New York City, NY/USA – June 7, 2020 – Black Lives Matter, Justice for George Floyd protests rally and marches in Manhattan.

Photo by Sue Nilsson/Shutterstock.com

When Bill de Blasio was running for New York City public advocate, draft legislation was circulating among council members that sought to expand the powers of the Civilian Complaint Review Board, the city’s independent body investigating abuses by police. It was 2009, discriminatory stops of black and Latino men in the city were rampant, and what would become a yearslong federal court battle challenging the practice had just begun. Kirsten John Foy was working for the Rev. Al Sharpton at the time and seeking sponsors for the bills among elected officials. De Blasio wanted Foy to join his campaign.

“He made a personal commitment to me that this was going to be a major priority of his office, which was one of the reasons I decided to leave the nonprofit sector and go into government to work for him,” said Foy, who joined de Blasio’s team as a top adviser.

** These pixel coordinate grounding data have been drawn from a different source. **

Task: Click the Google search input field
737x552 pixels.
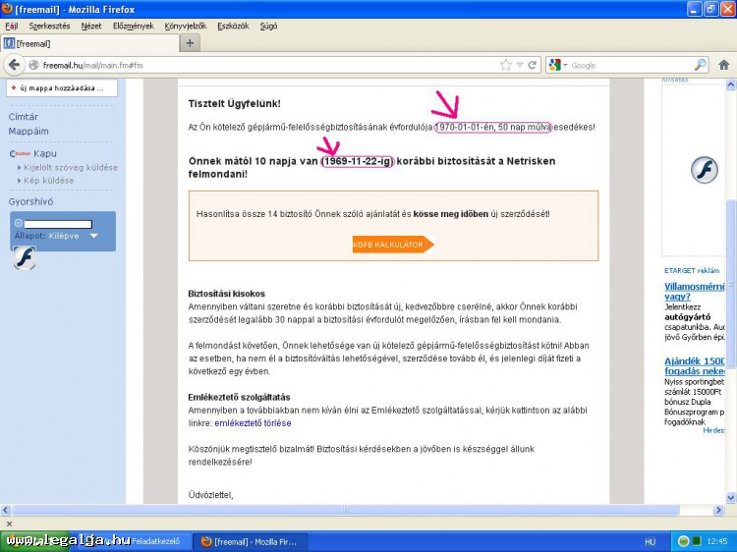Action: point(629,65)

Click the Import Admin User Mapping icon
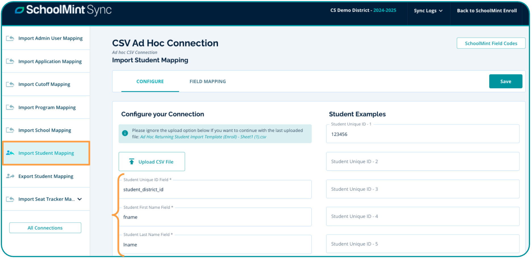(x=10, y=38)
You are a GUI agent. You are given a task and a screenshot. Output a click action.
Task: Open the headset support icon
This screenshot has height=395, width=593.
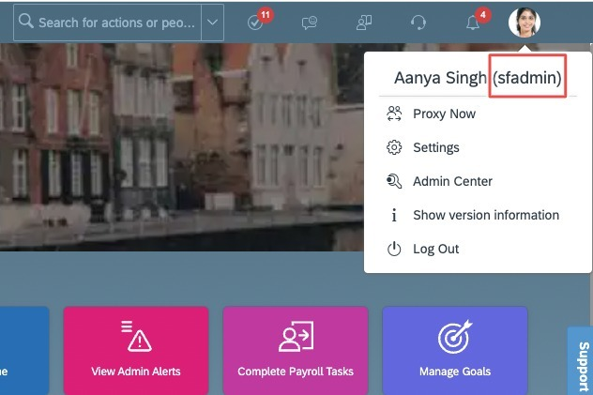(x=418, y=23)
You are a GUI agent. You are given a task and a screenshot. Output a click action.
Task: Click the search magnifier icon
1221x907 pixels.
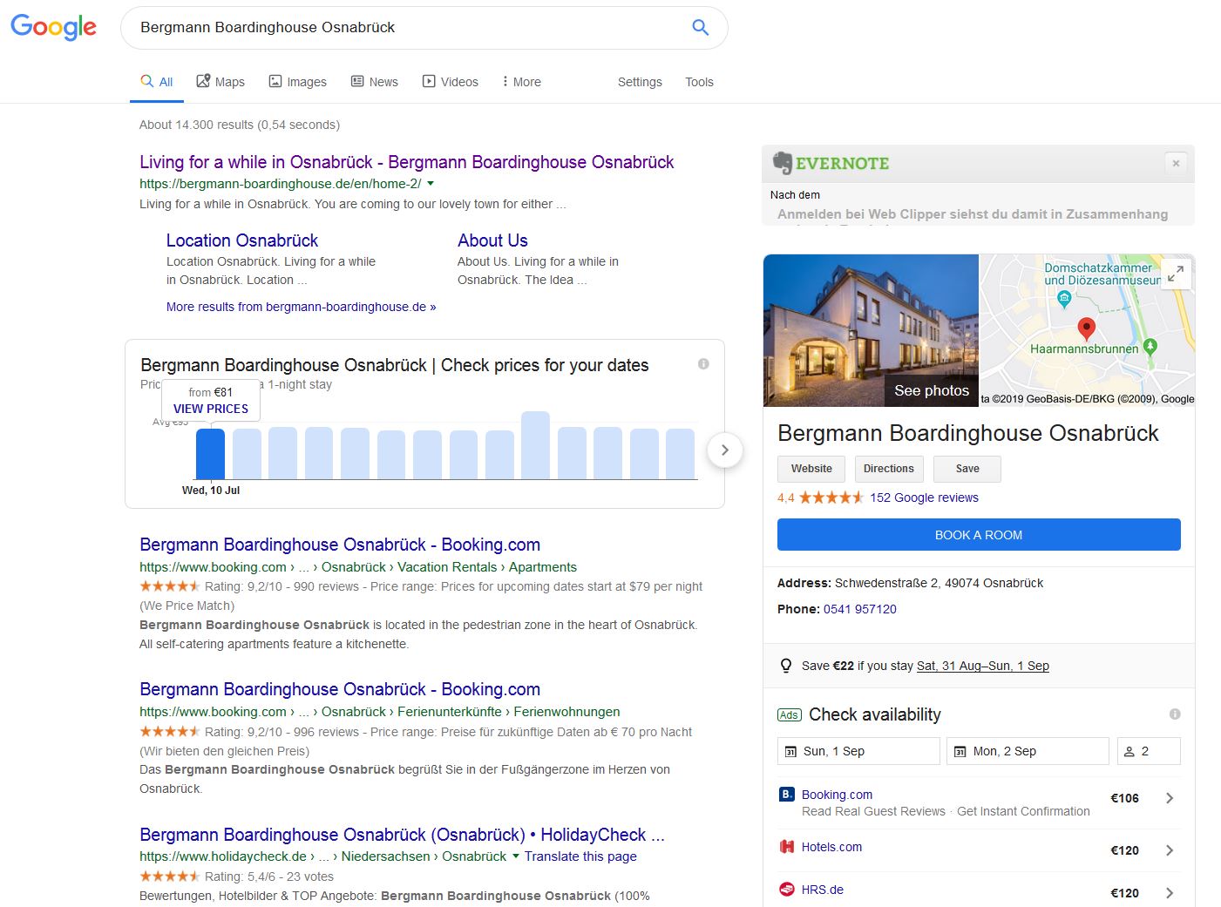[700, 27]
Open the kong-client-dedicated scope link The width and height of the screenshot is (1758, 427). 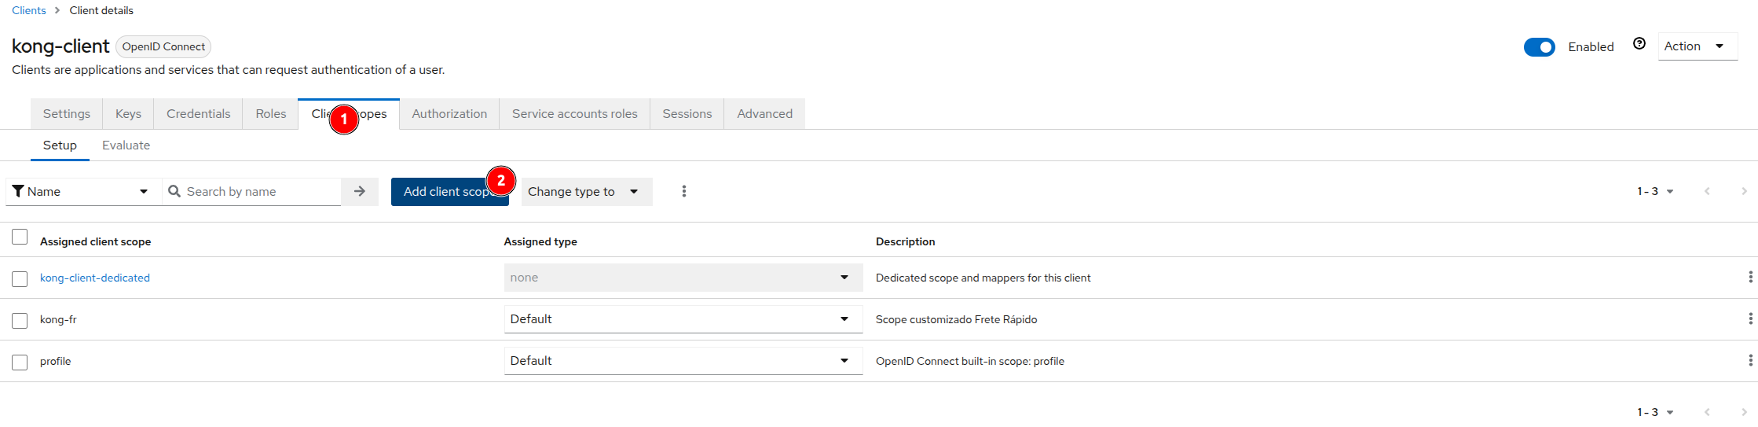point(95,278)
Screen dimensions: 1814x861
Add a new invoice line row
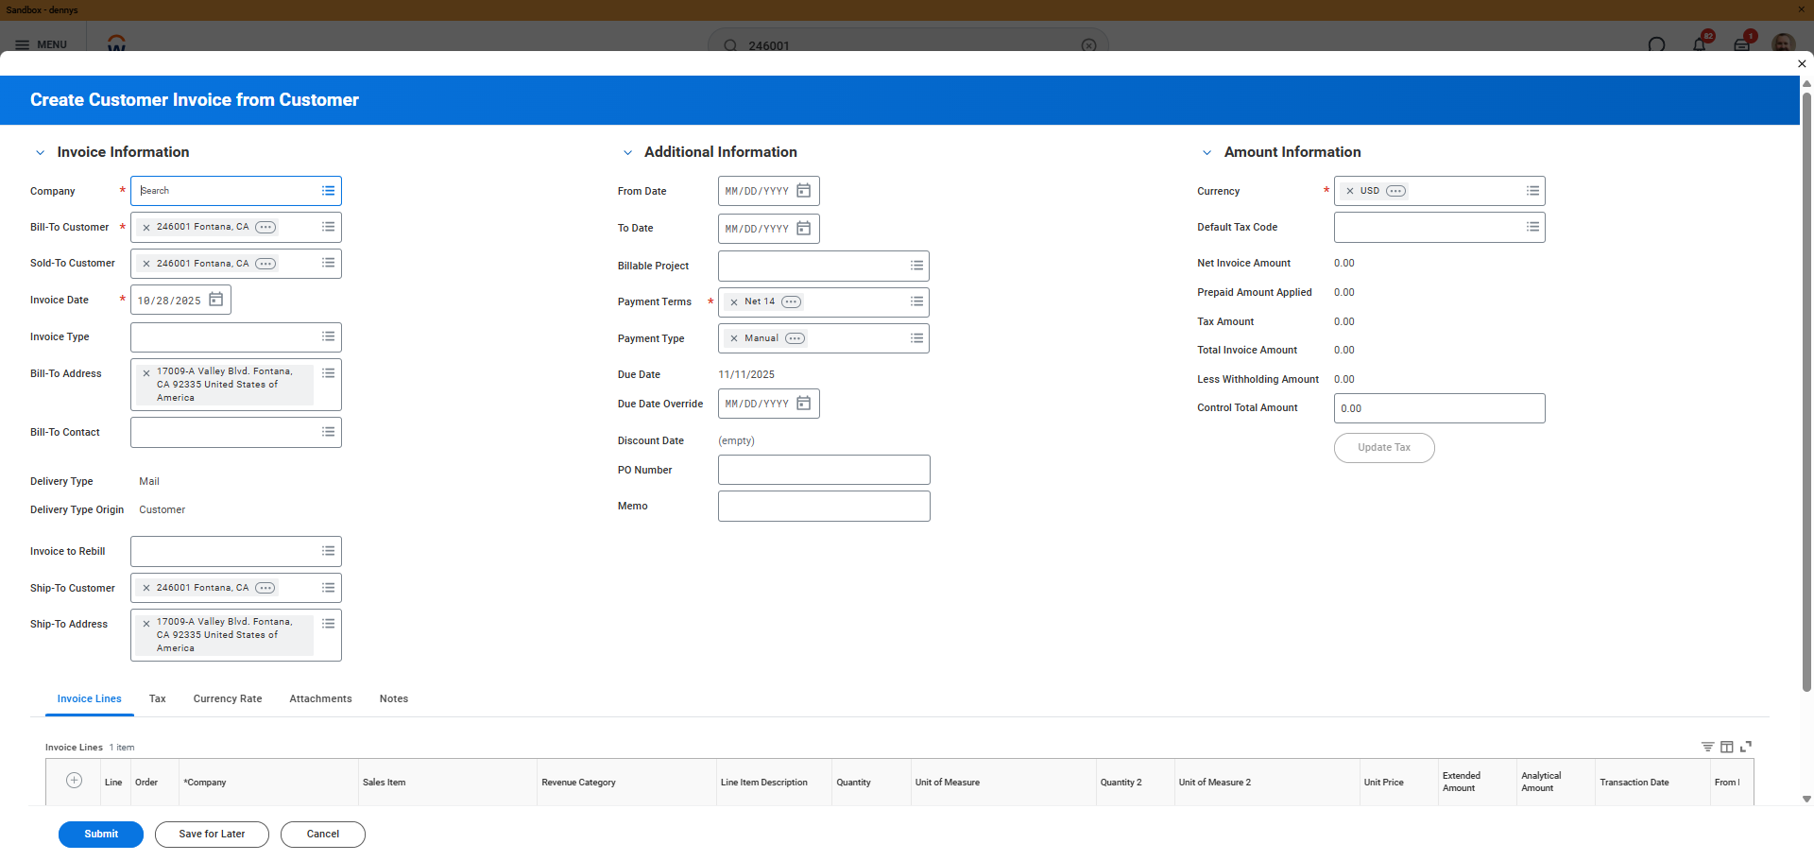[x=74, y=781]
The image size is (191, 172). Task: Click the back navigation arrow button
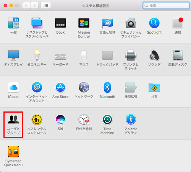pos(26,5)
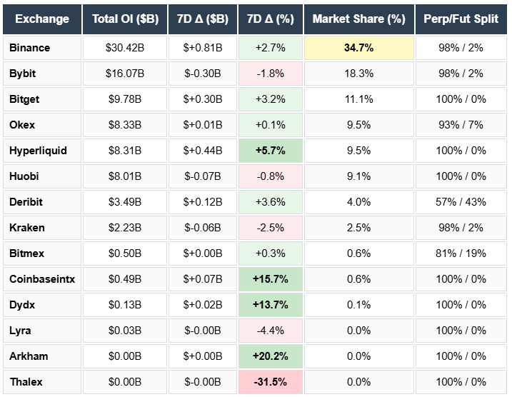Select the red -31.5% cell for Thalex
Screen dimensions: 512x397
tap(270, 382)
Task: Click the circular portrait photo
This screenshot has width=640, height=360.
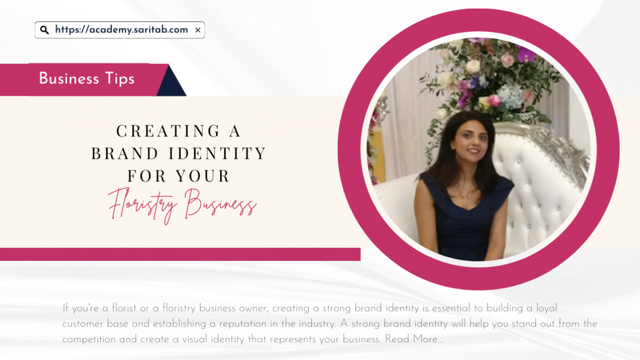Action: tap(478, 149)
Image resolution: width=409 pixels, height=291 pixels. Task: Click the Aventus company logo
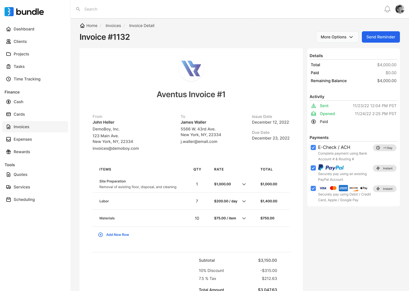point(191,69)
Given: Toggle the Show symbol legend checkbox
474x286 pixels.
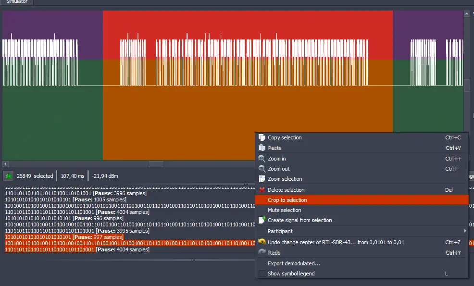Looking at the screenshot, I should 262,274.
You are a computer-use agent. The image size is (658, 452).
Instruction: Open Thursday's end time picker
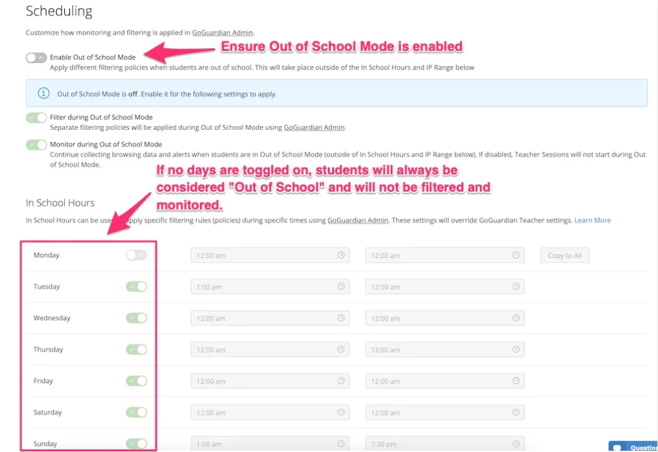[x=445, y=350]
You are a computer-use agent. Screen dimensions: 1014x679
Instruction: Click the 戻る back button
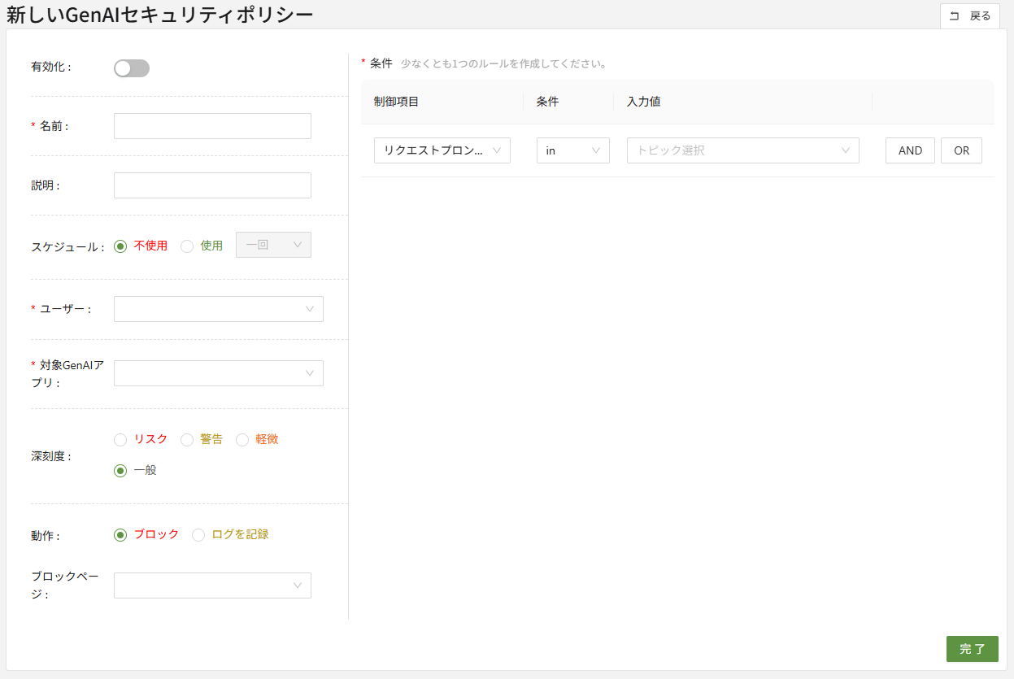pyautogui.click(x=969, y=16)
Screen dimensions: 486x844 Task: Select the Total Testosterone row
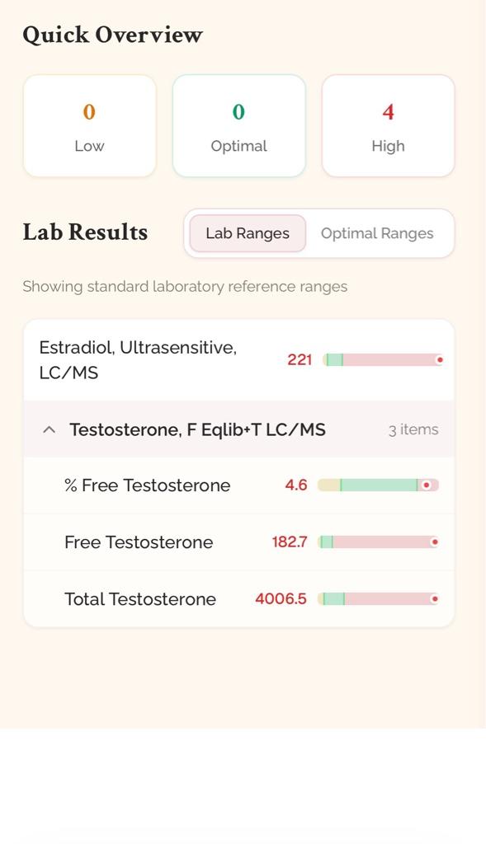[238, 598]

De Blasio won, but the bills went nowhere. Soon after he was elected, he started damping down his police reform rhetoric. When Foy challenged him, de Blasio, who had made clear the public advocate office was just a stepping stone, said that he had retreated from his promise to reform the police because of “the impact that it would have on his electability to pursue progressive police reform at the time,” Foy told The Intercept.

De Blasio spoke of the importance “not to miss the forest for the trees and to gain a longer-term perspective,” Foy recalled. “If we wanted real deep reforms,” he said de Blasio told him, “we really needed to focus on getting him elected mayor in order to be in a position to institute real reforms, and achieve real transformation of the department.”

Foy felt betrayed. “I felt like, both the electorate and I, and many of the advocates that supported him over some of the other candidates, were duped,” he said.

There were more problems: Foy — who is black — and other staffers of color repeatedly told de Blasio that “he needed to demonstrate a real commitment to reforms that were a priority for the black electorate and the black community, first and foremost being police reform.” But de Blasio, whose wife and children are black, believed his family “would be enough to prove to black voters that he was indeed sympathetic and friendly and receptive to our needs and concerns and priorities.” Foy never heard him talk about the challenges of raising a black son in a racist country, nor about how his black family informed his political priorities. “Every time there was a mention of his family, it was in the context of the political capital that it would accrue,” said Foy.

Four years later, a judge ruled that the city’s stop-and-frisk policing practices were unconstitutional and racially discriminatory, and ordered sweeping changes. This time, de Blasio was running for mayor, and by then he was speaking publicly, and often, about his experience as the father of a black son. In a viral campaign video that some credited with winning the election, Dante de Blasio, 15 at the time and sporting a giant Afro, told voters that his father was “the only one who will end a stop-and-frisk era that unfairly targets people of color. … And I’d say that even if he weren’t my dad.”

When he first saw the ad, “I was disgusted,” said Foy, who by that time had left the public advocate’s office. “I was disgusted by the notion that he would pimp his family in such a way.”

Last year, when de Blasio briefly entered a crowded presidential democratic primary, he again talked about Dante, arguing in a debate that what set him apart from the rest of the field was the fact that “for the last 21 years, I have been raising a black son in America.”